Google has handed EU data stored in European datacenters back to U.S. law enforcement, by using the Safe Harbor framework to transport data across the Atlantic.

Specifically, U.S. intelligence, according to one source, asked Google to hand over data stored in a European datacenter.

Admitting to complying with Patriot Act requests, it follows Microsoft's admission earlier this year, proving that EU-based data is insecure and at risk from U.S. inspection, if local subsidiaries are linked to a U.S. based headquarters.

Google confirmed this to German media group WirtschaftsWoche.

The search giant had received numerous requests -- the total number is unknown -- for which it complied with, compelled to under U.S. law.

Because of National Security Letters, companies can be 'gagged' from disclosing such facts to the press and the public, if information is deemed to pertain to national security.

It should come as no surprise that Google has complied with Patriot Act requests.

After the news broke a few months ago, exclusively by ZDNet, that Microsoft would hand over EU-stored data back to U.S. law enforcement, it set a precedent that other U.S. based companies operating in Europe would also have to comply.
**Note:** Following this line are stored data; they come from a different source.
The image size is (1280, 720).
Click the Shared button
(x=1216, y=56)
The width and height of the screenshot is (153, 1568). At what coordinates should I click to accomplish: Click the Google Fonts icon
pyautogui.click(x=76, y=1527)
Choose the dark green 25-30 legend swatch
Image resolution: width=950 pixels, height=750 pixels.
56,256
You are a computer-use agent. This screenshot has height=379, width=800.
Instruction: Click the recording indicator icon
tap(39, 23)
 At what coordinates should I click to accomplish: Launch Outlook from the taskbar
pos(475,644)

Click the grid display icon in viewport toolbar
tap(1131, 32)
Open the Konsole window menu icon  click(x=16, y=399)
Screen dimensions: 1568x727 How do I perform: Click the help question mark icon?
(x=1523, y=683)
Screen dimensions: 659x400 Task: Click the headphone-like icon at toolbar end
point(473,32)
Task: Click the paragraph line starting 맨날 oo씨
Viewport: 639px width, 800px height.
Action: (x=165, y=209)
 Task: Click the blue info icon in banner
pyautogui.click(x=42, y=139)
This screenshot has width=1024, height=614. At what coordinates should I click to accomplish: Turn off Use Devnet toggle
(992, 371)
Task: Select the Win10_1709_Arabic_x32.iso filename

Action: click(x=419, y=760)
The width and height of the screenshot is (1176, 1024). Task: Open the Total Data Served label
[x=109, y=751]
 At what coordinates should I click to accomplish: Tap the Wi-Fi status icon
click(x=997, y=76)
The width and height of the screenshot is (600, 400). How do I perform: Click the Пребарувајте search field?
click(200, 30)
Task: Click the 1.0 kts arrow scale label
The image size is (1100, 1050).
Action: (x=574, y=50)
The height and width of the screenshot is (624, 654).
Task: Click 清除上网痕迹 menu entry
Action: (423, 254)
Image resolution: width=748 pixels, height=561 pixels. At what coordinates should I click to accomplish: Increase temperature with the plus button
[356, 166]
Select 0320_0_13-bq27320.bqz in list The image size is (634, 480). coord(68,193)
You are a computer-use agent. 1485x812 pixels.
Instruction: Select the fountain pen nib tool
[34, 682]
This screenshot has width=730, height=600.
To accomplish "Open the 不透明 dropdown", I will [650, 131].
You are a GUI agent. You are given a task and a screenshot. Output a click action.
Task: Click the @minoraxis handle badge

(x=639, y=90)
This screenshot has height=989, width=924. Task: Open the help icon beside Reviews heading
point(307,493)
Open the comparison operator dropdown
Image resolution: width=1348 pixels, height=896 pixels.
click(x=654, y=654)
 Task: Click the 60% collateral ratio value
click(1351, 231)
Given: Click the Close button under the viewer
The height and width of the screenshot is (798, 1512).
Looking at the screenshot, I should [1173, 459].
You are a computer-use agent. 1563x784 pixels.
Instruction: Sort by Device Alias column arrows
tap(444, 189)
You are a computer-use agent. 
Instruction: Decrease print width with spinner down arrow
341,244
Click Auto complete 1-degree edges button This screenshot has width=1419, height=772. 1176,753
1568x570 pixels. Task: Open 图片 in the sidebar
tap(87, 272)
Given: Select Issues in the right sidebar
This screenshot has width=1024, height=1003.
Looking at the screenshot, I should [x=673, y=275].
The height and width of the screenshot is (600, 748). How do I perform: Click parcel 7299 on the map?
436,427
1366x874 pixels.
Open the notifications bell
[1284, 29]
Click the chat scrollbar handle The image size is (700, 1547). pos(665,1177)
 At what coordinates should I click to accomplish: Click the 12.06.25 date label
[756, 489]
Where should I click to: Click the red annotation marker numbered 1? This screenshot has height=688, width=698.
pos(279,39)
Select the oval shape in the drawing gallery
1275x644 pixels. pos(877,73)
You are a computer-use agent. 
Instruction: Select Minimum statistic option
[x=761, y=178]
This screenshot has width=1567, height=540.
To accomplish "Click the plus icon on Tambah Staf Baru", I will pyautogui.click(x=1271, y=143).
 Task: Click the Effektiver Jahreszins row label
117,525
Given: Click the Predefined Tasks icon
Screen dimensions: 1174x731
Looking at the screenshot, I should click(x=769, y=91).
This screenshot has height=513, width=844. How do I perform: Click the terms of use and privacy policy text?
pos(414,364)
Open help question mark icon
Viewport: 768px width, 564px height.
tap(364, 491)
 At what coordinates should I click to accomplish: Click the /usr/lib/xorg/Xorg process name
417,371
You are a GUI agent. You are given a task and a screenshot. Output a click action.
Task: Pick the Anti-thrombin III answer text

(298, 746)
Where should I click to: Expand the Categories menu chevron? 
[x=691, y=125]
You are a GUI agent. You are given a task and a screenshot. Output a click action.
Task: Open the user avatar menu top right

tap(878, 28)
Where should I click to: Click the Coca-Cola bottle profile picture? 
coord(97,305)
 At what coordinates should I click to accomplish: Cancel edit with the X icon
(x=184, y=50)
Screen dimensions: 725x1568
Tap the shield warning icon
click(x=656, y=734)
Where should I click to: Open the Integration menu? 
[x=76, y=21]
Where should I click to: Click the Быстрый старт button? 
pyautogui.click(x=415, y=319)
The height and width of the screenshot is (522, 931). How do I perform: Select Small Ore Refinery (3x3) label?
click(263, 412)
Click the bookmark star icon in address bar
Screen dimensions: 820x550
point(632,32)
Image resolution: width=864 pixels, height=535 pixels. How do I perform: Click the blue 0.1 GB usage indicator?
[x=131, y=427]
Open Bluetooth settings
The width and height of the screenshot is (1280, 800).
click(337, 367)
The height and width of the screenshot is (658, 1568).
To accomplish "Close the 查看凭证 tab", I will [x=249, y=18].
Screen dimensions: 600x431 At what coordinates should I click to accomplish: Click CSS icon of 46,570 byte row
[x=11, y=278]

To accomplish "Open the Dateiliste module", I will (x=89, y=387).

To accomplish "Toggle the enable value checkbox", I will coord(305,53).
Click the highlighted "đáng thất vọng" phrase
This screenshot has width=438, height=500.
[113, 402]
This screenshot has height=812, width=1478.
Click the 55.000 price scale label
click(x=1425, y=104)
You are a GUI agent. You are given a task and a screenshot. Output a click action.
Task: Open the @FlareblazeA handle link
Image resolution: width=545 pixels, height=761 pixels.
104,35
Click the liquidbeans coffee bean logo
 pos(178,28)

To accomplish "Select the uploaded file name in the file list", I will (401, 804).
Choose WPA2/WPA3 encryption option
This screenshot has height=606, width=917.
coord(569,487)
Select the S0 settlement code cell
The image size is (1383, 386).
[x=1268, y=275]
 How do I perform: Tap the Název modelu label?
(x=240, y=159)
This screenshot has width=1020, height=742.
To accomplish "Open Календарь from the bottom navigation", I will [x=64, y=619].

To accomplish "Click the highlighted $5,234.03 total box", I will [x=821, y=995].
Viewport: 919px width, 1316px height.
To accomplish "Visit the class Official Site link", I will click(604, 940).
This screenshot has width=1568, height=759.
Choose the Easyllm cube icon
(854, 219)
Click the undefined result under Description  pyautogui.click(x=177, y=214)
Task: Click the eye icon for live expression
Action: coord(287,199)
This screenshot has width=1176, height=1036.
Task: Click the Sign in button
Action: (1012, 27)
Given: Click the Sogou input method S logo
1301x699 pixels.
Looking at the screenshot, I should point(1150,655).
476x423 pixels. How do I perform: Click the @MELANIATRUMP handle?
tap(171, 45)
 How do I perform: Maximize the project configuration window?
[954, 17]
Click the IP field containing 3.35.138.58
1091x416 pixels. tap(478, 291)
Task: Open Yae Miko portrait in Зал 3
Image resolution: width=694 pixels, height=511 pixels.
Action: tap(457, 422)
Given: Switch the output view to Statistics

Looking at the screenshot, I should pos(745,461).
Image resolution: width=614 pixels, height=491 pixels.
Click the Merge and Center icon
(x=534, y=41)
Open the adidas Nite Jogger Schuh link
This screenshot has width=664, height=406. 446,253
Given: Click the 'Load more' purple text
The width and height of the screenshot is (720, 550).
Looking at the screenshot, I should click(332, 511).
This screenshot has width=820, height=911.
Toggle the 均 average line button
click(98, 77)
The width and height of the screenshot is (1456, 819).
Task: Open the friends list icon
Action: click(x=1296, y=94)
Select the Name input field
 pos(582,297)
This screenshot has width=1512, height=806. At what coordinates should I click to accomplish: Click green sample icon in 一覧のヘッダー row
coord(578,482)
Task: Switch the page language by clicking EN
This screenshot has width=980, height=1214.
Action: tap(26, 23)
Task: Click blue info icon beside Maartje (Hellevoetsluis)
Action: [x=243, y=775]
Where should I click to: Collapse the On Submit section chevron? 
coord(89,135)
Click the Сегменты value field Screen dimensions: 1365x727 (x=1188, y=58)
The European Parliament, shortly afterwards, cited these issues in the Civil Liberties and Justice committee, and demanded an explanation from U.S. authorities asking why EU data was not safe from U.S. inspection; sparking a diplomatic outrage between the two continents.

It is likely that in the coming months, after the European Parliament resume after the summer break, that an official inquiry will explore avenues raised by the European insecure cloud.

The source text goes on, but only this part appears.